GIVEN TASK. Rewrite the lines below as a JSON array of strings, with one string per line and no entries for blank lines.

LISTED ENTRIES.

----

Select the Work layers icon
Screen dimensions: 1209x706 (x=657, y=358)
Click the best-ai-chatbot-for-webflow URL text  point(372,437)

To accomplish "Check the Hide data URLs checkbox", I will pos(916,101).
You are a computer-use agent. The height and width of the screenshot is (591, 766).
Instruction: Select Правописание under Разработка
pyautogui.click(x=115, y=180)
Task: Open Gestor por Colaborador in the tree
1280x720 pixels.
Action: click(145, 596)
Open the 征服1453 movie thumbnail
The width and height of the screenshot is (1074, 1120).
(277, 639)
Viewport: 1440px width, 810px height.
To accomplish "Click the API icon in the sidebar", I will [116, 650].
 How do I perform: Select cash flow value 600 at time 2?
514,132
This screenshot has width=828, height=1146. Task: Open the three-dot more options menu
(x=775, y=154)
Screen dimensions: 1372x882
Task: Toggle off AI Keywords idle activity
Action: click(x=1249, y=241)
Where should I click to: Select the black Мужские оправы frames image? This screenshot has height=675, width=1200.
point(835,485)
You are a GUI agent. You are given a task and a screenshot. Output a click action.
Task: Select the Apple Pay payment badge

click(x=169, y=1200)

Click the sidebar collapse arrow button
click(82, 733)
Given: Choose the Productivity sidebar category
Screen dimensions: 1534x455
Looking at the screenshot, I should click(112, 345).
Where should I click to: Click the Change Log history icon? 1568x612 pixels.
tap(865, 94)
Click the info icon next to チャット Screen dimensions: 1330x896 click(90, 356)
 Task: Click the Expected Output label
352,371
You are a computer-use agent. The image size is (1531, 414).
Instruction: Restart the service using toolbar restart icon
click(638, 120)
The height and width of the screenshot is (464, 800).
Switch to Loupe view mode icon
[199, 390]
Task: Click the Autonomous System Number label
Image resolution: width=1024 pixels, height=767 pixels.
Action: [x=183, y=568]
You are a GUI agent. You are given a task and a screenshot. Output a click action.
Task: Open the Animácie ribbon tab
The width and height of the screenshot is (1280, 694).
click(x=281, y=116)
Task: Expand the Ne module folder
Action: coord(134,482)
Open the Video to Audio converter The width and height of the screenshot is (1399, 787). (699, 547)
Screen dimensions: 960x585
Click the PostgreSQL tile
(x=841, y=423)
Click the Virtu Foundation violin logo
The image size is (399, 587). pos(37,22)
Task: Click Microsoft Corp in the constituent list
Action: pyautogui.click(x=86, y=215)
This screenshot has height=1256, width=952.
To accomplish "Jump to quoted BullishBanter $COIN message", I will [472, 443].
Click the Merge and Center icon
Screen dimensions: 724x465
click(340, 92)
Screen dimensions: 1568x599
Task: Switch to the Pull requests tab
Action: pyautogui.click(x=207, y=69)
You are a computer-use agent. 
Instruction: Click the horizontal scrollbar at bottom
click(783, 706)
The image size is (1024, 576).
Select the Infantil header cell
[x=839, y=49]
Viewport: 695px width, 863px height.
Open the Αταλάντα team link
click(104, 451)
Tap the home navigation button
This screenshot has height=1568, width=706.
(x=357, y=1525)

----

FULL ANSWER.
[
  "Select the Work layers icon",
  "Screen dimensions: 1209x706 (x=657, y=358)",
  "Click the best-ai-chatbot-for-webflow URL text  point(372,437)",
  "To accomplish \"Check the Hide data URLs checkbox\", I will pos(916,101).",
  "You are a computer-use agent. The height and width of the screenshot is (591, 766).",
  "Instruction: Select Правописание under Разработка",
  "pyautogui.click(x=115, y=180)",
  "Task: Open Gestor por Colaborador in the tree",
  "1280x720 pixels.",
  "Action: click(145, 596)",
  "Open the 征服1453 movie thumbnail",
  "The width and height of the screenshot is (1074, 1120).",
  "(277, 639)",
  "Viewport: 1440px width, 810px height.",
  "To accomplish \"Click the API icon in the sidebar\", I will [116, 650].",
  " How do I perform: Select cash flow value 600 at time 2?",
  "514,132",
  "This screenshot has width=828, height=1146. Task: Open the three-dot more options menu",
  "(x=775, y=154)",
  "Screen dimensions: 1372x882",
  "Task: Toggle off AI Keywords idle activity",
  "Action: click(x=1249, y=241)",
  "Where should I click to: Select the black Мужские оправы frames image? This screenshot has height=675, width=1200.",
  "point(835,485)",
  "You are a GUI agent. You are given a task and a screenshot. Output a click action.",
  "Task: Select the Apple Pay payment badge",
  "click(x=169, y=1200)",
  "Click the sidebar collapse arrow button",
  "click(82, 733)",
  "Given: Choose the Productivity sidebar category",
  "Screen dimensions: 1534x455",
  "Looking at the screenshot, I should click(112, 345).",
  "Where should I click to: Click the Change Log history icon? 1568x612 pixels.",
  "tap(865, 94)",
  "Click the info icon next to チャット Screen dimensions: 1330x896 click(90, 356)",
  " Task: Click the Expected Output label",
  "352,371",
  "You are a computer-use agent. The image size is (1531, 414).",
  "Instruction: Restart the service using toolbar restart icon",
  "click(638, 120)",
  "The height and width of the screenshot is (464, 800).",
  "Switch to Loupe view mode icon",
  "[199, 390]",
  "Task: Click the Autonomous System Number label",
  "Image resolution: width=1024 pixels, height=767 pixels.",
  "Action: [x=183, y=568]",
  "You are a GUI agent. You are given a task and a screenshot. Output a click action.",
  "Task: Open the Animácie ribbon tab",
  "The width and height of the screenshot is (1280, 694).",
  "click(x=281, y=116)",
  "Task: Expand the Ne module folder",
  "Action: coord(134,482)",
  "Open the Video to Audio converter The width and height of the screenshot is (1399, 787). (699, 547)",
  "Screen dimensions: 960x585",
  "Click the PostgreSQL tile",
  "(x=841, y=423)",
  "Click the Virtu Foundation violin logo",
  "The image size is (399, 587). pos(37,22)",
  "Task: Click Microsoft Corp in the constituent list",
  "Action: pyautogui.click(x=86, y=215)",
  "This screenshot has height=1256, width=952.",
  "To accomplish \"Jump to quoted BullishBanter $COIN message\", I will [472, 443].",
  "Click the Merge and Center icon",
  "Screen dimensions: 724x465",
  "click(340, 92)",
  "Screen dimensions: 1568x599",
  "Task: Switch to the Pull requests tab",
  "Action: pyautogui.click(x=207, y=69)",
  "You are a computer-use agent. ",
  "Instruction: Click the horizontal scrollbar at bottom",
  "click(783, 706)",
  "The image size is (1024, 576).",
  "Select the Infantil header cell",
  "[x=839, y=49]",
  "Viewport: 695px width, 863px height.",
  "Open the Αταλάντα team link",
  "click(104, 451)",
  "Tap the home navigation button",
  "This screenshot has height=1568, width=706.",
  "(x=357, y=1525)"
]